◆ Try it
Print the material below word for word, from its first line through its last.

◆ Entries provided
● ● ● ●

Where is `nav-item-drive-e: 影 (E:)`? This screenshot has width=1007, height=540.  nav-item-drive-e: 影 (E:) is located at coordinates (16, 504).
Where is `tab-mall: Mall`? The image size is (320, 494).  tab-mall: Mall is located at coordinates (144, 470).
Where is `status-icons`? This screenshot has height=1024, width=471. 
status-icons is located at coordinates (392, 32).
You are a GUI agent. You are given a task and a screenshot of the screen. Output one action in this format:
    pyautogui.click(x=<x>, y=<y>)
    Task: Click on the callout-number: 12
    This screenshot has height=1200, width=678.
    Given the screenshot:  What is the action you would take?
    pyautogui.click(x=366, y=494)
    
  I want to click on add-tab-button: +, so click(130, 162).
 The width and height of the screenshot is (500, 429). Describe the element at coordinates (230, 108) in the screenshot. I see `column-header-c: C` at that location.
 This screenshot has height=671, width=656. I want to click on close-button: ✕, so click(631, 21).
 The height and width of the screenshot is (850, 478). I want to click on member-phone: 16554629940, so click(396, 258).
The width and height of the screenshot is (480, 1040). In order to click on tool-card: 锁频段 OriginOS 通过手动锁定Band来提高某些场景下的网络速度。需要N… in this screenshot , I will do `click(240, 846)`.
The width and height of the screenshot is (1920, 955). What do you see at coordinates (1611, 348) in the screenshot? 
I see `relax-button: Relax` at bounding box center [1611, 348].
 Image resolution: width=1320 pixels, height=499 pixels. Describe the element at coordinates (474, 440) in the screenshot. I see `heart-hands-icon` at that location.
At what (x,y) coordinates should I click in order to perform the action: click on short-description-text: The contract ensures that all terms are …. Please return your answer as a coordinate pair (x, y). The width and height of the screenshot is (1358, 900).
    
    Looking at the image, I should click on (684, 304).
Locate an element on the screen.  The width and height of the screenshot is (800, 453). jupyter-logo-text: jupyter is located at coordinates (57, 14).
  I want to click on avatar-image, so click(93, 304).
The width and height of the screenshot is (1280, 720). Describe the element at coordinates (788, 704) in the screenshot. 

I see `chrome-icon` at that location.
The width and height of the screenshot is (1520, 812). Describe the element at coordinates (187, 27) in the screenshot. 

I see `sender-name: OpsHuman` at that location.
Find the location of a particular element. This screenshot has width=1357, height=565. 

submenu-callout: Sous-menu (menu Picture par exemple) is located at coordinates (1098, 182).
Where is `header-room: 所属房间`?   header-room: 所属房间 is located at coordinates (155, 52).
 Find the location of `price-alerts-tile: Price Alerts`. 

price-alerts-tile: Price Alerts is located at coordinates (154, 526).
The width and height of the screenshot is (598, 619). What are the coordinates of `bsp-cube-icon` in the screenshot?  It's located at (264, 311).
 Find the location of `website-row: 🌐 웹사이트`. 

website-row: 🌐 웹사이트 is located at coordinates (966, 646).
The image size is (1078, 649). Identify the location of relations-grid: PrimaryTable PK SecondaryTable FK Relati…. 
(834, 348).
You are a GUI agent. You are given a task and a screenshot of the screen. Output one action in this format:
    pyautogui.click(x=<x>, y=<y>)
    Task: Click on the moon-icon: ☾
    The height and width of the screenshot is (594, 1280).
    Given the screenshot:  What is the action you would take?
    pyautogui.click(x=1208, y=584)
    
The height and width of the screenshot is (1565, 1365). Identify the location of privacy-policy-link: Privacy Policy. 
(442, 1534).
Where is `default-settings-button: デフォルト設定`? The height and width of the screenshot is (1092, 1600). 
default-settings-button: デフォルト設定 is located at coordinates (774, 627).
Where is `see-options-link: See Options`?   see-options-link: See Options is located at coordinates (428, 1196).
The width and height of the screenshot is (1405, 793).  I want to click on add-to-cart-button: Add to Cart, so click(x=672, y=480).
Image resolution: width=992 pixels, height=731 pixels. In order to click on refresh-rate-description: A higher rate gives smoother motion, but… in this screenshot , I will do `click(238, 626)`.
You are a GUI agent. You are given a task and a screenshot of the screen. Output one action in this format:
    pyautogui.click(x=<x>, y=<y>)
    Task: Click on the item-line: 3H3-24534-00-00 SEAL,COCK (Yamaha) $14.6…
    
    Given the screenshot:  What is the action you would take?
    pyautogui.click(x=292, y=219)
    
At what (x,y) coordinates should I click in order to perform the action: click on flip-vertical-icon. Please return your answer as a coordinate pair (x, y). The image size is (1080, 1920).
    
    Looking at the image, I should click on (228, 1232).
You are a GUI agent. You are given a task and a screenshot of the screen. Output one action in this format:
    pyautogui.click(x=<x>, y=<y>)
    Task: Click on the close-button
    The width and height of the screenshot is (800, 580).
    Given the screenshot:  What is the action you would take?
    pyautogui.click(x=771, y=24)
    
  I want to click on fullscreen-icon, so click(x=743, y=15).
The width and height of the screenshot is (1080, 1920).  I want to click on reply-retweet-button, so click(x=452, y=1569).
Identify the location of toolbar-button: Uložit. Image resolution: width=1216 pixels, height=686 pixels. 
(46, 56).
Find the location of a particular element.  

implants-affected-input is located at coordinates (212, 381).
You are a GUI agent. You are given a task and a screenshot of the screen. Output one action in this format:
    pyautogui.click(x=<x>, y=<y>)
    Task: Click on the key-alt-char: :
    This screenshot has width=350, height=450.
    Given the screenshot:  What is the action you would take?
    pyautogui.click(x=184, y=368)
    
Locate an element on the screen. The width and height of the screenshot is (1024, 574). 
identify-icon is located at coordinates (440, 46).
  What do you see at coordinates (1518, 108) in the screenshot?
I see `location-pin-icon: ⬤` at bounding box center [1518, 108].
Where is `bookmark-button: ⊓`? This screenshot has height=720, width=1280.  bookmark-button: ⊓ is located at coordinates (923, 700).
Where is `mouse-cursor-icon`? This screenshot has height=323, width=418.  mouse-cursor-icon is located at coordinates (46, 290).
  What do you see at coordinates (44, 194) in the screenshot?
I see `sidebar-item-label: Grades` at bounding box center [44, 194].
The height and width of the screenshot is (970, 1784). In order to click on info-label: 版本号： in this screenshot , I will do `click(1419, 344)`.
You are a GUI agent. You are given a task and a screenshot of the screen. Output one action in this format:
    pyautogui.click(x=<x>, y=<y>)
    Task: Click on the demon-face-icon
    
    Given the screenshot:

● ● ● ●

◆ Answer to this problem
Where is `nav-item-drive-e: 影 (E:)`? This screenshot has width=1007, height=540.  nav-item-drive-e: 影 (E:) is located at coordinates (16, 504).
Where is `tab-mall: Mall`? The image size is (320, 494).  tab-mall: Mall is located at coordinates (144, 470).
Where is `status-icons`? This screenshot has height=1024, width=471. 
status-icons is located at coordinates (392, 32).
You are a GUI agent. You are given a task and a screenshot of the screen. Output one action in this format:
    pyautogui.click(x=<x>, y=<y>)
    Task: Click on the callout-number: 12
    This screenshot has height=1200, width=678.
    Given the screenshot:  What is the action you would take?
    pyautogui.click(x=366, y=494)
    
  I want to click on add-tab-button: +, so click(130, 162).
 The width and height of the screenshot is (500, 429). Describe the element at coordinates (230, 108) in the screenshot. I see `column-header-c: C` at that location.
 This screenshot has height=671, width=656. I want to click on close-button: ✕, so click(631, 21).
 The height and width of the screenshot is (850, 478). I want to click on member-phone: 16554629940, so click(396, 258).
The width and height of the screenshot is (480, 1040). In order to click on tool-card: 锁频段 OriginOS 通过手动锁定Band来提高某些场景下的网络速度。需要N… in this screenshot , I will do `click(240, 846)`.
The width and height of the screenshot is (1920, 955). What do you see at coordinates (1611, 348) in the screenshot? 
I see `relax-button: Relax` at bounding box center [1611, 348].
 Image resolution: width=1320 pixels, height=499 pixels. Describe the element at coordinates (474, 440) in the screenshot. I see `heart-hands-icon` at that location.
At what (x,y) coordinates should I click in order to perform the action: click on short-description-text: The contract ensures that all terms are …. Please return your answer as a coordinate pair (x, y). The width and height of the screenshot is (1358, 900).
    
    Looking at the image, I should click on (684, 304).
Locate an element on the screen.  The width and height of the screenshot is (800, 453). jupyter-logo-text: jupyter is located at coordinates (57, 14).
  I want to click on avatar-image, so click(93, 304).
The width and height of the screenshot is (1280, 720). Describe the element at coordinates (788, 704) in the screenshot. 

I see `chrome-icon` at that location.
The width and height of the screenshot is (1520, 812). Describe the element at coordinates (187, 27) in the screenshot. 

I see `sender-name: OpsHuman` at that location.
Find the location of a particular element. This screenshot has width=1357, height=565. 

submenu-callout: Sous-menu (menu Picture par exemple) is located at coordinates (1098, 182).
Where is `header-room: 所属房间`?   header-room: 所属房间 is located at coordinates (155, 52).
 Find the location of `price-alerts-tile: Price Alerts`. 

price-alerts-tile: Price Alerts is located at coordinates (154, 526).
The width and height of the screenshot is (598, 619). What are the coordinates of `bsp-cube-icon` in the screenshot?  It's located at (264, 311).
 Find the location of `website-row: 🌐 웹사이트`. 

website-row: 🌐 웹사이트 is located at coordinates (966, 646).
The image size is (1078, 649). Identify the location of relations-grid: PrimaryTable PK SecondaryTable FK Relati…. 
(834, 348).
You are a GUI agent. You are given a task and a screenshot of the screen. Output one action in this format:
    pyautogui.click(x=<x>, y=<y>)
    Task: Click on the moon-icon: ☾
    The height and width of the screenshot is (594, 1280).
    Given the screenshot:  What is the action you would take?
    pyautogui.click(x=1208, y=584)
    
The height and width of the screenshot is (1565, 1365). Identify the location of privacy-policy-link: Privacy Policy. 
(442, 1534).
Where is `default-settings-button: デフォルト設定`? The height and width of the screenshot is (1092, 1600). 
default-settings-button: デフォルト設定 is located at coordinates (774, 627).
Where is `see-options-link: See Options`?   see-options-link: See Options is located at coordinates (428, 1196).
The width and height of the screenshot is (1405, 793).  I want to click on add-to-cart-button: Add to Cart, so click(x=672, y=480).
Image resolution: width=992 pixels, height=731 pixels. In order to click on refresh-rate-description: A higher rate gives smoother motion, but… in this screenshot , I will do `click(238, 626)`.
You are a GUI agent. You are given a task and a screenshot of the screen. Output one action in this format:
    pyautogui.click(x=<x>, y=<y>)
    Task: Click on the item-line: 3H3-24534-00-00 SEAL,COCK (Yamaha) $14.6…
    
    Given the screenshot:  What is the action you would take?
    pyautogui.click(x=292, y=219)
    
At what (x,y) coordinates should I click in order to perform the action: click on flip-vertical-icon. Please return your answer as a coordinate pair (x, y). The image size is (1080, 1920).
    
    Looking at the image, I should click on (228, 1232).
You are a GUI agent. You are given a task and a screenshot of the screen. Output one action in this format:
    pyautogui.click(x=<x>, y=<y>)
    Task: Click on the close-button
    The width and height of the screenshot is (800, 580).
    Given the screenshot:  What is the action you would take?
    pyautogui.click(x=771, y=24)
    
  I want to click on fullscreen-icon, so click(x=743, y=15).
The width and height of the screenshot is (1080, 1920).  I want to click on reply-retweet-button, so click(x=452, y=1569).
Identify the location of toolbar-button: Uložit. Image resolution: width=1216 pixels, height=686 pixels. 
(46, 56).
Find the location of a particular element.  

implants-affected-input is located at coordinates (212, 381).
You are a GUI agent. You are given a task and a screenshot of the screen. Output one action in this format:
    pyautogui.click(x=<x>, y=<y>)
    Task: Click on the key-alt-char: :
    This screenshot has width=350, height=450.
    Given the screenshot:  What is the action you would take?
    pyautogui.click(x=184, y=368)
    
Locate an element on the screen. The width and height of the screenshot is (1024, 574). 
identify-icon is located at coordinates (440, 46).
  What do you see at coordinates (1518, 108) in the screenshot?
I see `location-pin-icon: ⬤` at bounding box center [1518, 108].
Where is `bookmark-button: ⊓`? This screenshot has height=720, width=1280.  bookmark-button: ⊓ is located at coordinates (923, 700).
Where is `mouse-cursor-icon`? This screenshot has height=323, width=418.  mouse-cursor-icon is located at coordinates (46, 290).
  What do you see at coordinates (44, 194) in the screenshot?
I see `sidebar-item-label: Grades` at bounding box center [44, 194].
The height and width of the screenshot is (970, 1784). In order to click on info-label: 版本号： in this screenshot , I will do `click(1419, 344)`.
You are a GUI agent. You are given a task and a screenshot of the screen. Output one action in this format:
    pyautogui.click(x=<x>, y=<y>)
    Task: Click on the demon-face-icon
    
    Given the screenshot:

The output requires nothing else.